TUESDAY, 11 SEPTEMBER 2012 PHILIPSBURG — As the first wholesaler is (reportedly) preparing to shut its doors for good, potentially leaving several people without gainful employment at least in the near future, the sector is sounding the alarm bell for the umpteenth time, the hospitality and trade association SHTA stated in a press release issued yesterday.
Continued downturn in economic activity, uncertainty regarding the proposed new tax-system, served on a bed of a relatively high tax burden due to the low overall tax-compliance (36% reportedly), followed up with a proposed increased rigidity as opposed to more flexibility in certain labor laws, and the continuing rise in (local) cost of doing business brought the Wholesalers Division of the SHTA together last Thursday.
This section of the supply-chain – more than any other sector in the market – is, and always has been unfairly affected by the implementation of the turnover tax, the SHTA stated. “It gives any company interested in doing business direct from outside St Maarten an unfair advantage that is – in hard numbers – at least as large as the percentage in turnover tax.

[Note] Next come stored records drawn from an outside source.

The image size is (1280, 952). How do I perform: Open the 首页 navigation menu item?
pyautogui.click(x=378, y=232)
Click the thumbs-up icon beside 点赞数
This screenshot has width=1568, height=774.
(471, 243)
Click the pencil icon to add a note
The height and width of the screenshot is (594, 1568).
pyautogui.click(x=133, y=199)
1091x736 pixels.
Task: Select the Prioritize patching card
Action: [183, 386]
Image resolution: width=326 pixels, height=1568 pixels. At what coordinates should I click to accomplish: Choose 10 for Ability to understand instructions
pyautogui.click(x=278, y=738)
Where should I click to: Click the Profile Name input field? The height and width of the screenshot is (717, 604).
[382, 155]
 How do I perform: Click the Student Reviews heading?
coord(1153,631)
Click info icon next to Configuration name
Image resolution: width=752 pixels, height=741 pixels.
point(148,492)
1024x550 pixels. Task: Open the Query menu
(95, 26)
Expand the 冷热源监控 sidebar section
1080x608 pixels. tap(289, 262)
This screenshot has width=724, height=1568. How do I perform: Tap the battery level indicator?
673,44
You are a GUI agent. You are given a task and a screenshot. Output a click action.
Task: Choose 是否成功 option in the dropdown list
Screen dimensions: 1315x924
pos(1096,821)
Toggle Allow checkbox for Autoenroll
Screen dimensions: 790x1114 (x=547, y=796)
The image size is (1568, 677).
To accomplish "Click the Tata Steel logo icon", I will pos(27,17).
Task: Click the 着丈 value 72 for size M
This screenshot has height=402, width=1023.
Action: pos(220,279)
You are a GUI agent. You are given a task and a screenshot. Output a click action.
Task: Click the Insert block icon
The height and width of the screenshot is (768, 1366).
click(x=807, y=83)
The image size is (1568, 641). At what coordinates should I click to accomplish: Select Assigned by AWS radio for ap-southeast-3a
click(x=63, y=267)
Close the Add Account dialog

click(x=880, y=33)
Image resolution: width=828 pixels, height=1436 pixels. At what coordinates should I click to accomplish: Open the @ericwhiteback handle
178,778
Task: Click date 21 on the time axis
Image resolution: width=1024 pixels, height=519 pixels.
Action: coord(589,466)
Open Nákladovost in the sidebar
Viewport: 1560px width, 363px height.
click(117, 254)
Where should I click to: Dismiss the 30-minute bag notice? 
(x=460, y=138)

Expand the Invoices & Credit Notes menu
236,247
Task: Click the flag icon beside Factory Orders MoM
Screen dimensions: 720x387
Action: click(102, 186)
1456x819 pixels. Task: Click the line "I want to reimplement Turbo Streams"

And the higher the turnover tax the bigger the unfair advantage is. Unfair because unlike the locally based wholesalers; companies based abroad do not pay a business license fee, do not pay any taxes into our government’s coffers, do not store any goods locally (leaving the population in a lurch when swells hit the port and goods cannot be off-loaded in time) and do not employ anyone on the island, thereby not contributing to the local purchasing power either.”
“We warned government prior to the temporary introduction of the turnover tax in 1998 that this tax would have detrimental consequences for the economy of St. Maarten. Always when the economic activity is good on a whole it’s easy (for government) to ignore the warning signs. Clearly our warnings throughout the years have not been heeded; rather on many occasions we’ve seen increases in the tax, the last being the temporary increase to 5% early in 2011,” the SHTA stated.
“Slowly we have seen our economic base being eroded, even though the economic activity was still good on a whole, but no changes were made to the turnover tax, rather we’ve had to contend with insinuations that the business community doesn’t want to pay tax and are in general evil persons,”
“We wonder what alternative employment government has to offer our combined approximately 500 employees when all of the local wholesalers are forced to cease operations because of the continued unfair advantage given to outside businesses, let alone the self-imposed rising inflation due to the cumulative effect of the turnover tax.”